While Asher was highly tempted to simply stab the woman in the head and be done with it, she was his only actual lead to finding Eight, and he had a few questions he needed her help answering before he disposed of her.
Unfortunately, she didn't seem threatened by him in the slightest.
"Spatial, Knowledge, and Eternity," she grunted, tapping the vial of magadrine powder against her chin as she continued to stare at him. "My, what a unique combination of elements. Are you aware you're running around with an element that doesn't actually exist?"
"Are you aware of the predicament you're in right now?" Asher asked, pointing his dagger toward her heart. "I have this tier 2 concealment skill for a reason, and while you seem quirky, you don't seem stupid. Why would you even make me aware you were able to bypass it and see my elements?"
"Curiosity mainly," she shrugged. "You heard what Theorn said, didn't you? I primarily spend my days in my workshop testing alchemical combinations that most alchemists wouldn't dare to experiment with. I call it the brute force method of alchemy. Elnor has had to resurrect me over three dozen times by now!" She said this last bit with a cackle, as though the fact was utterly hilarious.
"I thought resurrecting people had consequences," Asher frowned, wondering if the repeated trips back from the dead was what had made the woman so odd.
"Would you believe there's a resistance for that?" she snickered, grinning at him. "Even the evolved form doesn't remove them entirely, but it takes the edge off at the very least.
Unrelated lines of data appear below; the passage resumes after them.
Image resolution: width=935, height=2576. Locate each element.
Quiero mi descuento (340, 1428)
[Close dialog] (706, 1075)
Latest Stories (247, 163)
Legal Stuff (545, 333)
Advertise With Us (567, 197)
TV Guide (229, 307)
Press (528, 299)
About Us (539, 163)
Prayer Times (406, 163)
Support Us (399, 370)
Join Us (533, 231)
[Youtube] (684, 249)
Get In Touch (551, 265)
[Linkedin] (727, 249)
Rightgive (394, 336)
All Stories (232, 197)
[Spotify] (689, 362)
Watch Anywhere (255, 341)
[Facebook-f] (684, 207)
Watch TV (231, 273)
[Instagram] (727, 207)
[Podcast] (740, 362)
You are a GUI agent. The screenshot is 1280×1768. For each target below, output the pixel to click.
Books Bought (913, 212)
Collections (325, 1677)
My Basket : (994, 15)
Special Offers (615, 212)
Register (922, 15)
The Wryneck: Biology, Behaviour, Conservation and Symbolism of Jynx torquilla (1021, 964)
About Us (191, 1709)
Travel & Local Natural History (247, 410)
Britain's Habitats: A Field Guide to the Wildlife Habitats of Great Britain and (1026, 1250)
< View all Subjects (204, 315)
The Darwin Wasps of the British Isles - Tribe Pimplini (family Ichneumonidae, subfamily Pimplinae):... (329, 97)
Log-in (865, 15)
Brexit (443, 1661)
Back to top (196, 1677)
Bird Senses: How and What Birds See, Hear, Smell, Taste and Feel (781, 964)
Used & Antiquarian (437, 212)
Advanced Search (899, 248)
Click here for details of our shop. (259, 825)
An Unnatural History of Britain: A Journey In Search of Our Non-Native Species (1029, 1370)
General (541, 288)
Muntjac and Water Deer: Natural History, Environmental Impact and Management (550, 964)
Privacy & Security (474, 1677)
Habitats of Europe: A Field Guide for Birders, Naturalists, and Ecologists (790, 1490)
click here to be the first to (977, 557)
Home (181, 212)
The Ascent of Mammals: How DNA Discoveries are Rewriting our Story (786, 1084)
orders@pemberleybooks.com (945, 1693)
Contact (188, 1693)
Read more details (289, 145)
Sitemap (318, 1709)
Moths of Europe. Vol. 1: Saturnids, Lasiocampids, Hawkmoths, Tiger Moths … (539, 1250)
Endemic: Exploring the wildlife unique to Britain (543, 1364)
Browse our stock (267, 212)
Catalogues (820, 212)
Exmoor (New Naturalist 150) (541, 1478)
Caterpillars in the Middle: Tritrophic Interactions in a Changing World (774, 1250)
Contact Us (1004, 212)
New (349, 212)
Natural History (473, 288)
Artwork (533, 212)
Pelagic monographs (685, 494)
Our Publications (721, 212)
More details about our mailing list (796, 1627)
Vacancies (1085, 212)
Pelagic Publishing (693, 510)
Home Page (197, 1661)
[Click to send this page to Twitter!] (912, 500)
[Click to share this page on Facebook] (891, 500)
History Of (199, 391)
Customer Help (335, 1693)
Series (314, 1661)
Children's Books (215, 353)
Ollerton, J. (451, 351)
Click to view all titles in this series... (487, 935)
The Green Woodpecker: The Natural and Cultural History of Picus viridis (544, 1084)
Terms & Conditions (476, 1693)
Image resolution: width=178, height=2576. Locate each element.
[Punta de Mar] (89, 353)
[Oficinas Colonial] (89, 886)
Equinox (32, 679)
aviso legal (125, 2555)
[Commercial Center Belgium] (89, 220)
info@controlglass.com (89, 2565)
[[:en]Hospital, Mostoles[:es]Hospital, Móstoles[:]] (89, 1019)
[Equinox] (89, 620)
And despite how I act, I take extremely thorough notes of all my experiments. Even if I lose my short term memory, it's simple enough to check my notes to see what experiment I tried and write down 'leads to death' in the results section."
This woman is certifiably nuts, he realized, watching her as she began absentmindedly chewing on the stopper keeping the magadrine powder contained within the vial in her hands. Deciding he'd danced around the subject long enough, he dove right into it.
"I'm hunting down Eight from the Assassin's Guild," he said, watching her carefully for any sort of indication she knew more than she was letting on. "Do you have any connections to them?"
"Connections to the Guild?" She snorted, shaking her head as if the question were hilarious. "I wish. Do you know what I would do with that kind of power? I'd force Elnor to let me bring a bed down here!"
"This is serious!" Asher snarled, stepping forward and thrusting his dagger toward her chest, only stopping it when the blade was inches from her heart. "Eight is threatening people I care about, and I will see the Finger dead. The only lead I have is from someone with the Ink element who traced the ink Eight used in his assassination orders back to this estate. So either you're secretly Eight and are doing a damn good job of trying to throw me off your trail, or you're supplying ink to them for some reason."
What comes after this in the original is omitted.